Brief —
For each entry that follows, write out an identical copy.

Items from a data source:
============
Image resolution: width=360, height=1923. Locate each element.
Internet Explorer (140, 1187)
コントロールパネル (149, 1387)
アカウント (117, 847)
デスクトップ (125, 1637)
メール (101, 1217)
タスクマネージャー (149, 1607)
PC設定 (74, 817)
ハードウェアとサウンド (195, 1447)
============
Result of the task —
Image resolution: width=360, height=1923. Locate each element.
Internet Explorer (140, 1187)
コントロールパネル (149, 1387)
アカウント (117, 847)
デスクトップ (125, 1637)
メール (101, 1217)
タスクマネージャー (149, 1607)
PC設定 (74, 817)
ハードウェアとサウンド (195, 1447)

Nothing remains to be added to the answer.